After growing up with the constant dull blare of depressing things on the news and weird, disturbing stuff on the Internet, it is seldom that something is able to shock people to their core. But this story, to me, is one of those that makes your stomach feel sick for days: a woman in Papua New Guinea was burned alive last month at a garbage dump after being accused of witchcraft, and nobody in the enormous crowd was willing — or able — to stop the violence. And this incident of witch burning appears not to be isolated.
Kepari Leniata, 20, was accused of sorcery by the relatives of a 6-year-old boy who had died in the hospital in the Western Highlands provincial capital of Mount Hagen. An enormous mob took her to a trash heap, stripped her naked, tortured her with a hot iron rod, doused with gasoline and lit on fire as hundreds of onlookers watched, including many children and teenagers.
Police took 40 people into detainment but had to release nearly all of them due to lack of evidence. So far, just two people have been charged with the killing. Janet Ware and Andrew Watea are believed to be the little boy’s mother and uncle, and more arrests are expected to come eventually.
As unimaginable and shocking as this is to hear of happening in the modern world, it’s not a one-time incident: The Daily Beast reports that just days after the witch burning incident above, two elderly women were accused of witchcraft because an 8-year-old girl was raped and murdered. Despite the girl dying as a direct result of the horrible actions of two known suspects, her relatives were encouraged by a witch-doctor of sorts, known as a “glassman”, that the women were responsible. They were taken by a mob, tied to a stake and nearly killed before being rescued after somebody tipped off the police. One of the scariest parts: three of the people attempting to burn her included the girl’s two suspected killers and the glassman.
So, how are these events possible in 2013? In rural Papua New Guinea, witchcraft is still something seen as a valid reason for terrible things occurring. “Unexplained misfortunes” and frightening occurrences are blamed on sorcery rather than rational arguments or science.

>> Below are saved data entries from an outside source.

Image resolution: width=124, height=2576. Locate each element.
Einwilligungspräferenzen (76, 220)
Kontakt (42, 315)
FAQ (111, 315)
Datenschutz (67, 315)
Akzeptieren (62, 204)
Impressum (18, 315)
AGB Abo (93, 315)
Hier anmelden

Unfortunately, though many Papua New Guineans have been just as infuriated and revolted by the attacks as the rest of the world, these pervasive myths are widespread in certain parts of the nation that adhere to traditional beliefs of looking for the “who” rather than the “why” or “what” when people die, even if it’s of actual natural causes.
As people all over the country try to piece together what’s happened, the police continue to investigate Leniata’s unjust death in hopes of finding more evidence to arrest and convict all responsible for it.